## [WORK ORDER]
Only the lines in the entries below from the line with "Where should I" to the line with "Viewport: 1024px width, 839px height.", both included, belong in the answer, transcribed exactly and without pictures.

#### TASK INPUT ####

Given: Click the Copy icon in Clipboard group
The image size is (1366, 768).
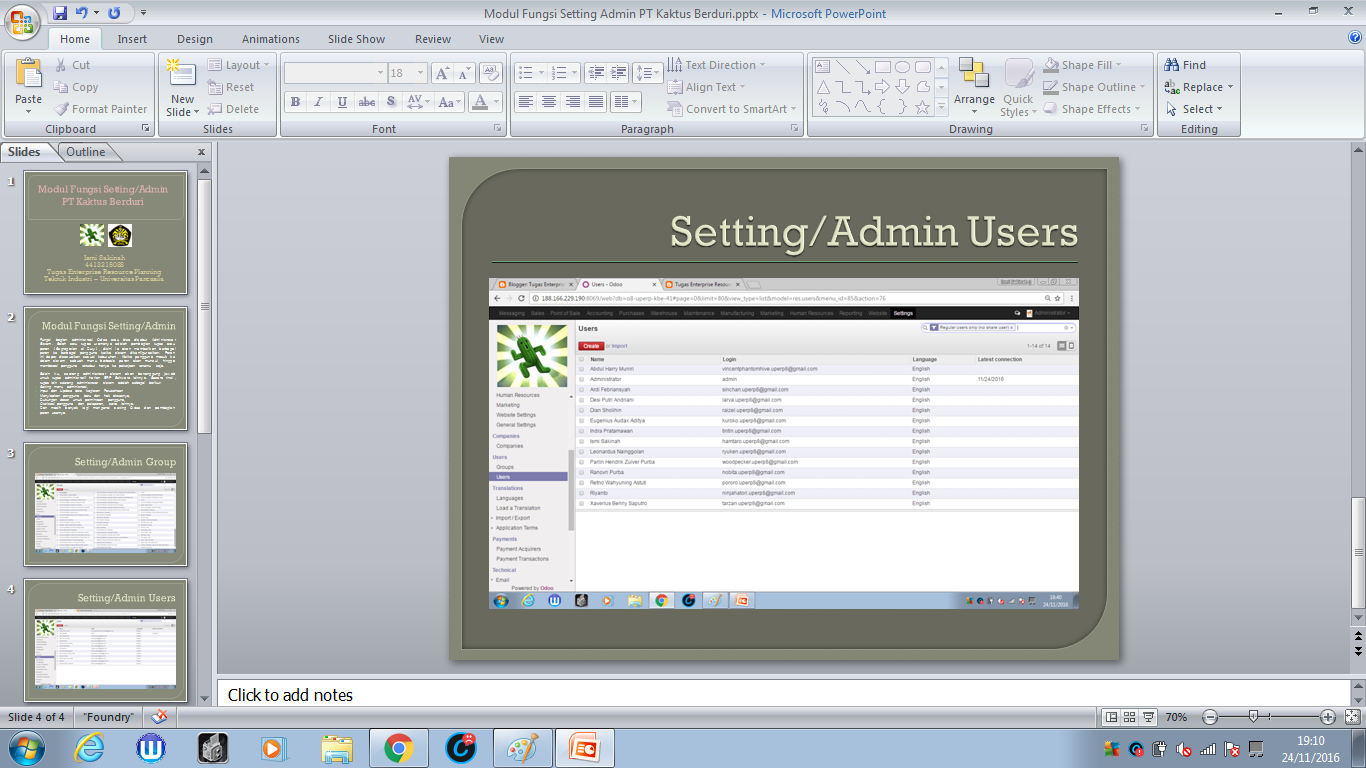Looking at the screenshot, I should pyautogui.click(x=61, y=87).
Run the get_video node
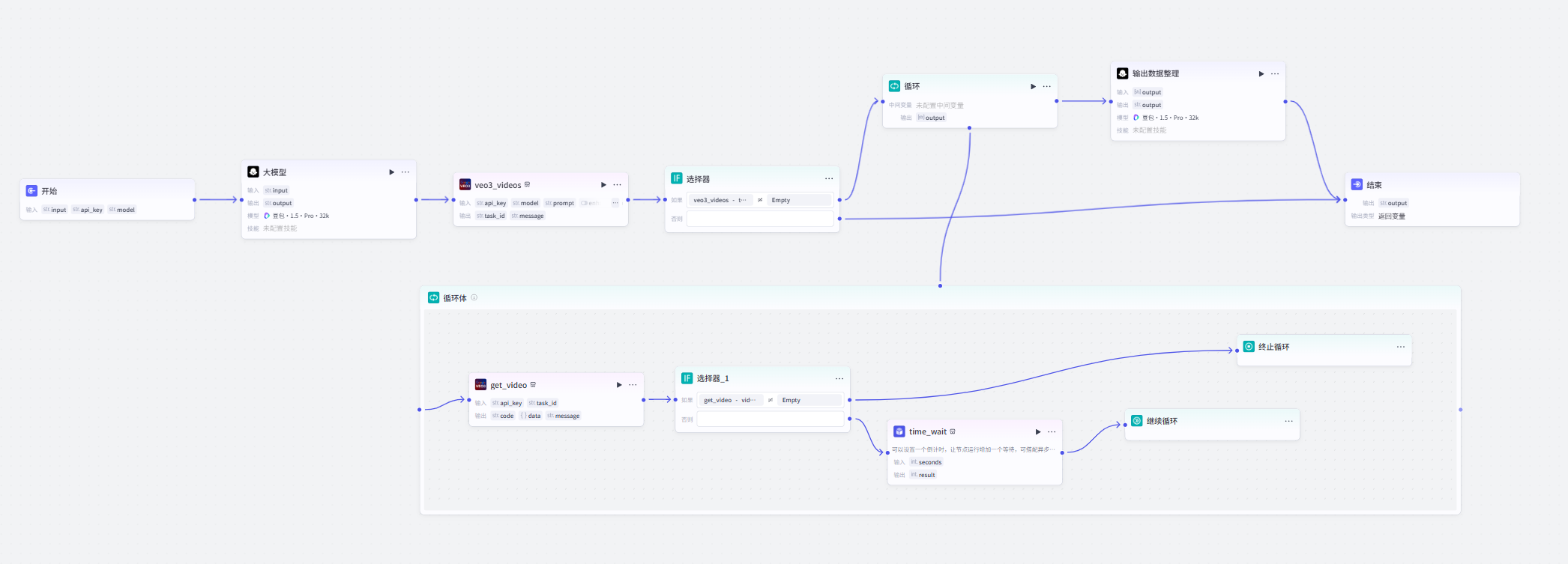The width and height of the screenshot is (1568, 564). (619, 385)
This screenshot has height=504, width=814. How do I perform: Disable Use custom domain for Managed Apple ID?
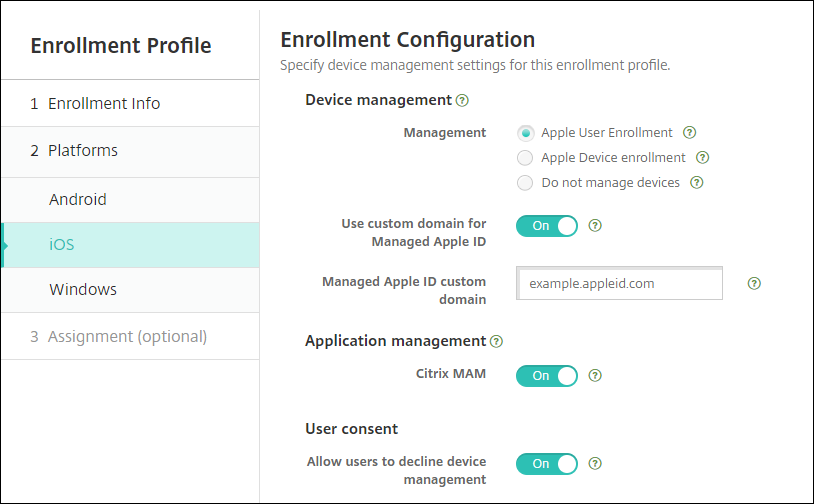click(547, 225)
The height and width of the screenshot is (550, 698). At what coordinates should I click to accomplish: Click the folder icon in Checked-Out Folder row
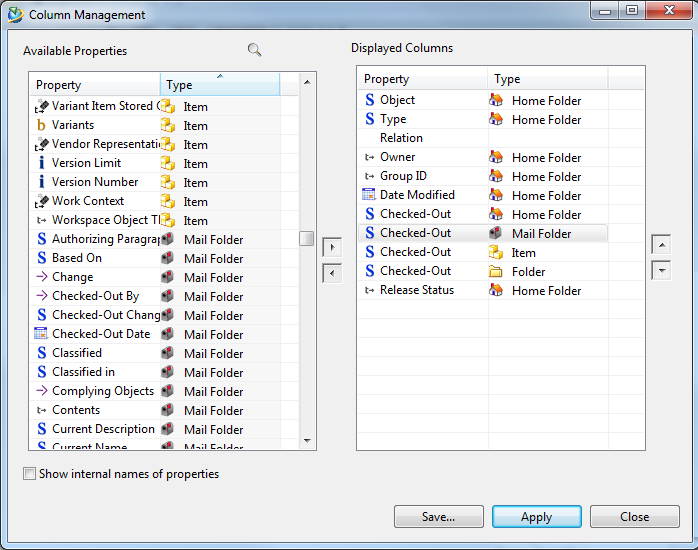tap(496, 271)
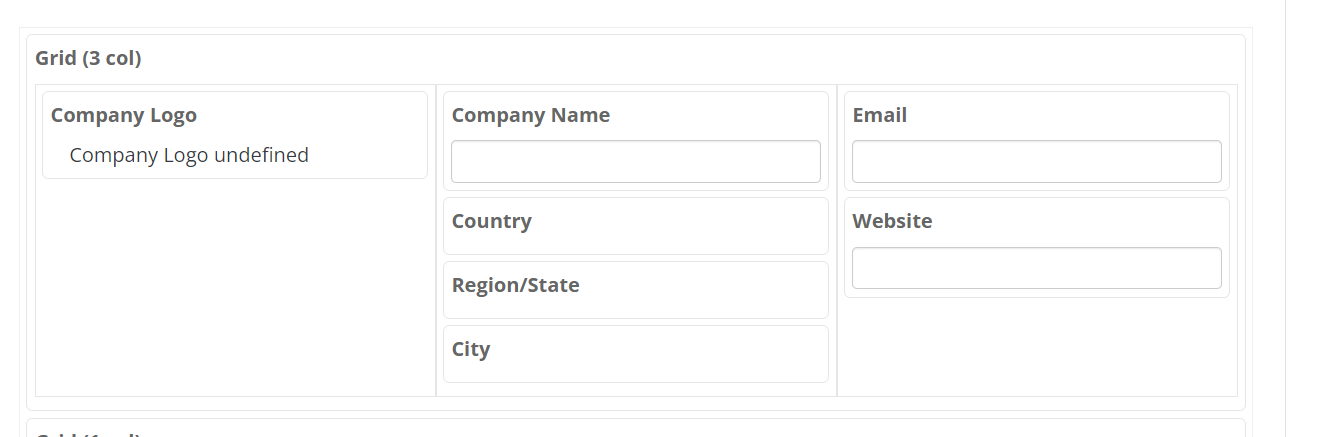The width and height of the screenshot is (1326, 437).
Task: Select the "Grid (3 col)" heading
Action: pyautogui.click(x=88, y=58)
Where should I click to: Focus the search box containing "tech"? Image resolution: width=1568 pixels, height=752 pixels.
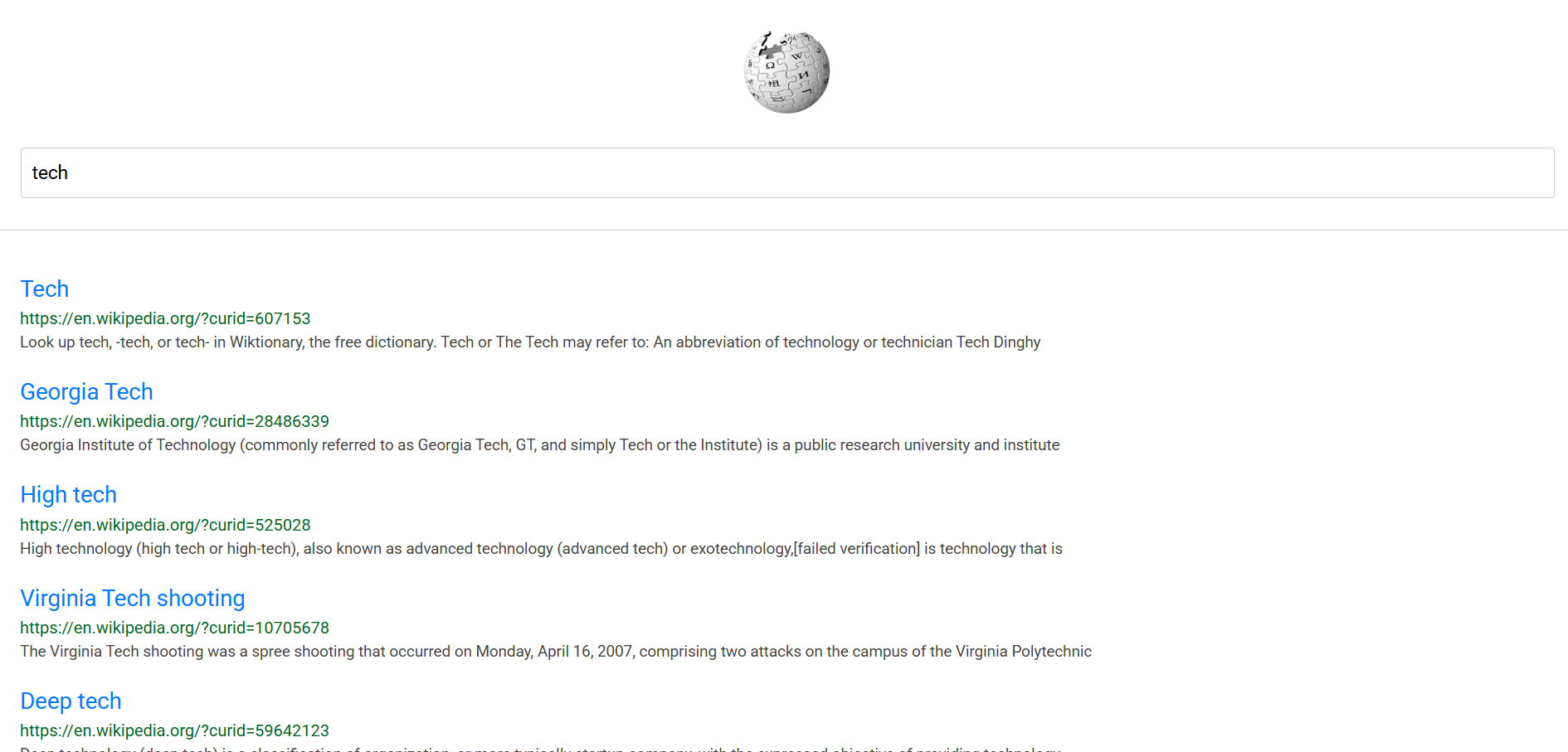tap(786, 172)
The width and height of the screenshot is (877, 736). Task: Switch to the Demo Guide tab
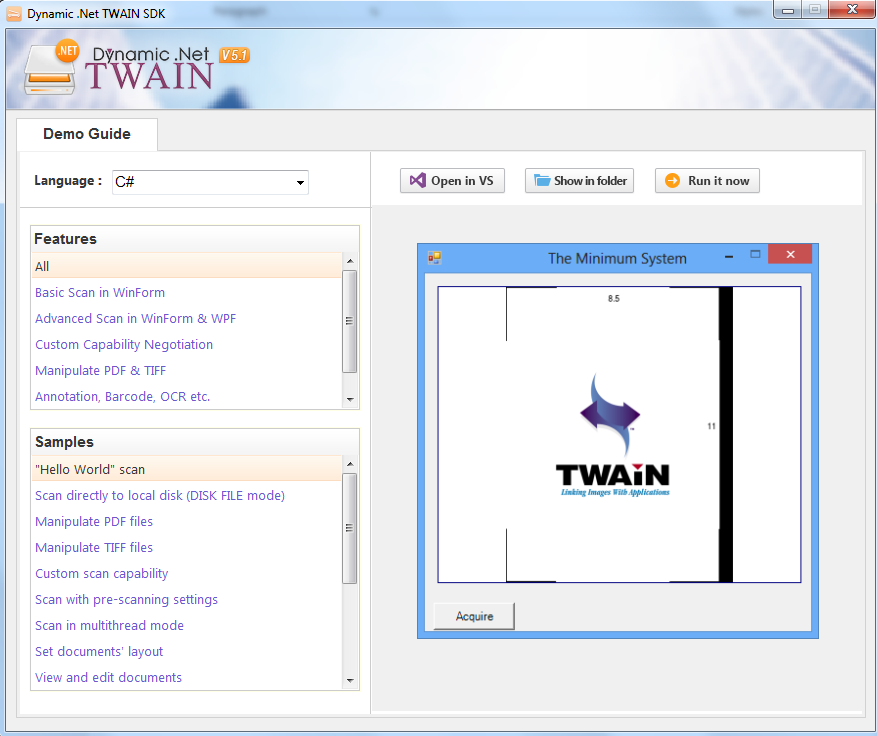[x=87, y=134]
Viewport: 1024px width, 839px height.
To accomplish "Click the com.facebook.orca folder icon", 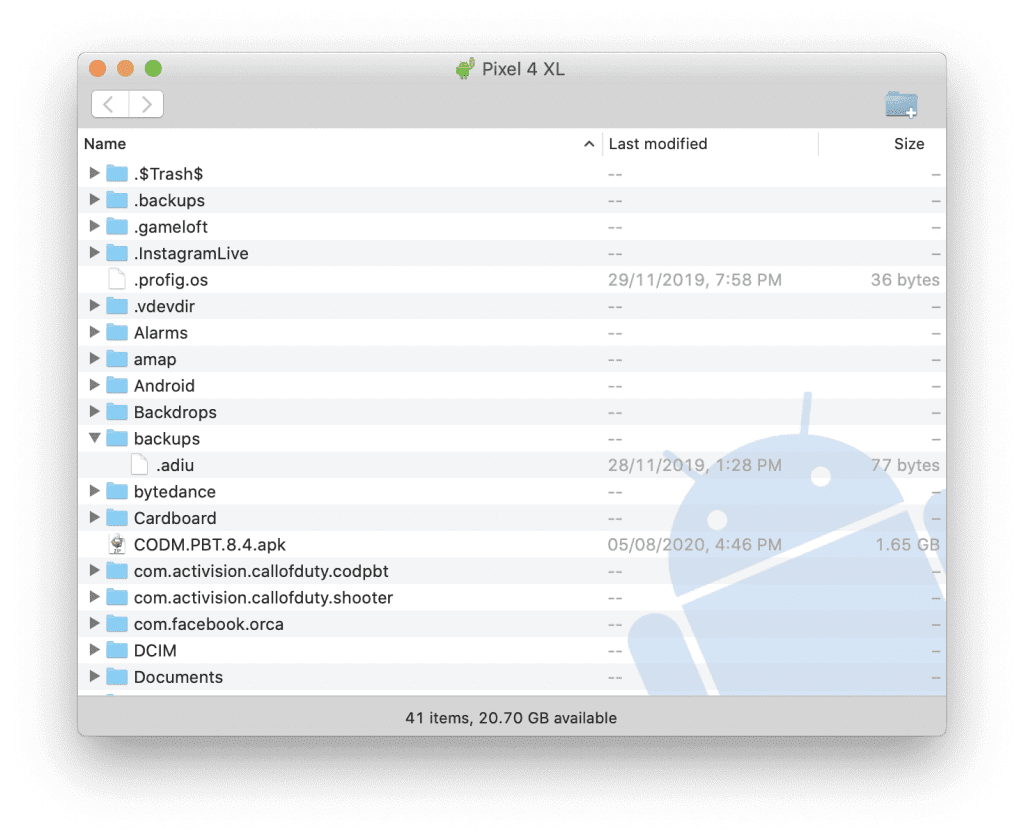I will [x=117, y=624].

####

## [ANSWER BOX]
Where should I click to: Focus the search box containing "tech"? Image resolution: width=1568 pixels, height=752 pixels.
tap(786, 172)
The width and height of the screenshot is (877, 736). Task: Switch to the Demo Guide tab
[x=87, y=134]
Viewport: 1024px width, 839px height.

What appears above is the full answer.